PHILADELPHIA, PA — In a remarkable case that intertwines opioid misuse, prescription deception, and the abuse of federal health programs, Dr. Neil K. Anand, a doctor based in Bensalem, Pennsylvania, has received a 14-year federal prison sentence for masterminding several fraud schemes related to the unlawful distribution of controlled substances and extensive health care fraud.
Dr. Anand, 48, was also mandated to pay more than $2 million in restitution and forfeit an extra $2 million, after being found guilty of various offenses including health care fraud, wire fraud, money laundering, and the illegal distribution of opioids.
“This was not medicine — it was exploitation,” said a Justice Department spokesperson. “Dr. Anand abused his white coat to profit from pain, addiction, and deception. Today’s sentence delivers long-overdue justice to his victims and to the taxpayers who funded his scheme.”
“Goody Bags” of Fraud and Addiction
According to court documents and testimony presented at trial, Dr. Anand ran a multi-layered fraud operation that involved:
- Submitting false claims to major insurers — including Medicare, the Office of Personnel Management, Independence Blue Cross, and Anthem
- Dispensing “Goody Bags” of medically unnecessary prescriptions from his own in-house pharmacies
- Illegally distributing opioids, which involved providing over 20,000 oxycodone tablets to merely nine patients.
- Employing unlicensed interns to generate prescriptions for controlled substances using pre-signed blank prescription pads.
To entice patients into accepting the counterfeit medications, Anand added highly addictive opioids in the bags — prescribed outside the standard medical practice and lacking legitimate medical justification. “These so-called ‘Goody Bags’ were poison packs — tools of a calculated, dangerous scheme,” said prosecutors.
In total, the fraudulent claims netted over $2.4 million in reimbursements from federal and private insurers.
Cover-Up and Concealment
Upon discovering that he was being investigated by federal authorities, Anand made moves to conceal his embezzled millions. He shifted $1.2 million into an account held in a relative’s name, meant for the advantage of a minor, clearly trying to protect the illegal funds from confiscation.
However, the Department of Justice, working alongside the Office of Inspector General from HHS, the U.S. Postal Service, and the Office of Personnel Management, effectively traced the money — along with the fraudulent documentation linked to it.
In April 2025, a federal jury convicted Dr.

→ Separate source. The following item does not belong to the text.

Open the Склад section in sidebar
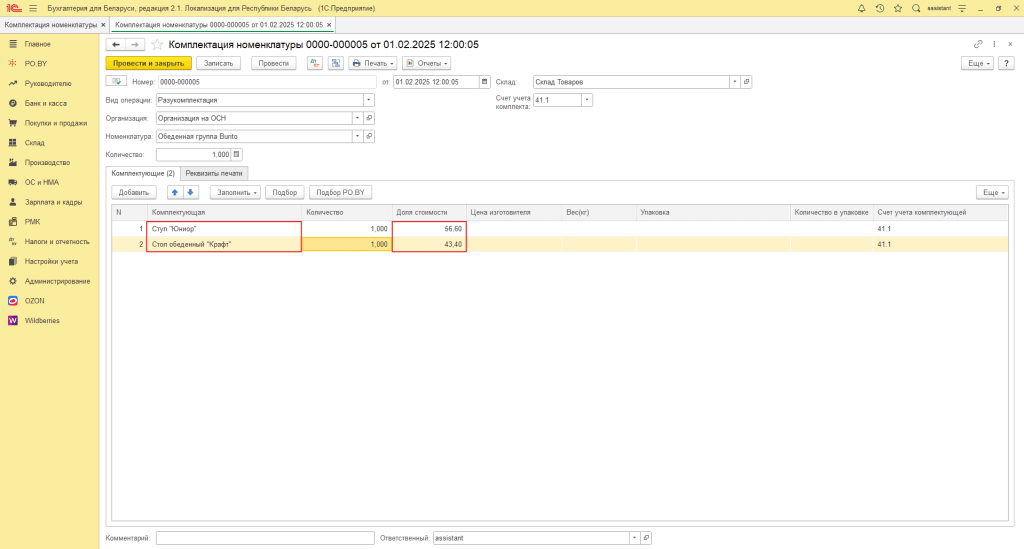This screenshot has width=1024, height=549. [35, 143]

Anand on:
- Conspiracy to commit health care fraud and wire fraud
- Three counts of health care fraud
- One count of money laundering
- Four counts of unlawful monetary transactions
- Conspiracy to distribute controlled substances
The charges could have carried decades in prison, but U.S. District Court sentenced Anand to 168 months (14 years) in prison and financial penalties totaling over $4 million.

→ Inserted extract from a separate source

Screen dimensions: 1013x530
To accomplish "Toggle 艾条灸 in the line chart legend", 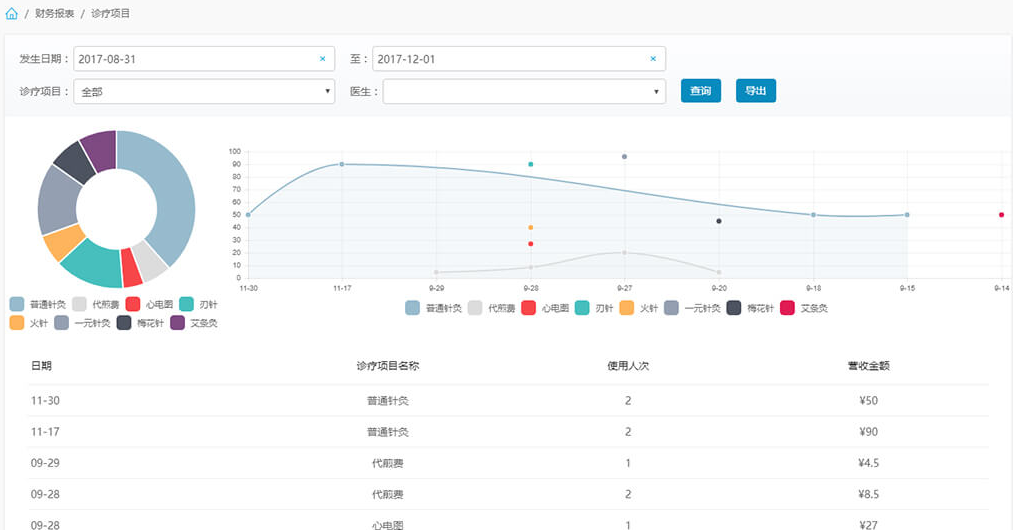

“Doctors who use their license to deal drugs and scam the health care system will be caught — and they will go to prison,” said the DOJ in a statement.
As the opioid epidemic persists in taking lives nationwide, the sentence handed down to Dr. Anand serves as a stark reminder of how professional trust can be exploited for individual gain — and how the legal system is striving to put an end to it.
“When physicians become traffickers, they destroy the lives they swore to protect,” the DOJ said. “Dr. Anand now faces the consequences of betraying that oath.”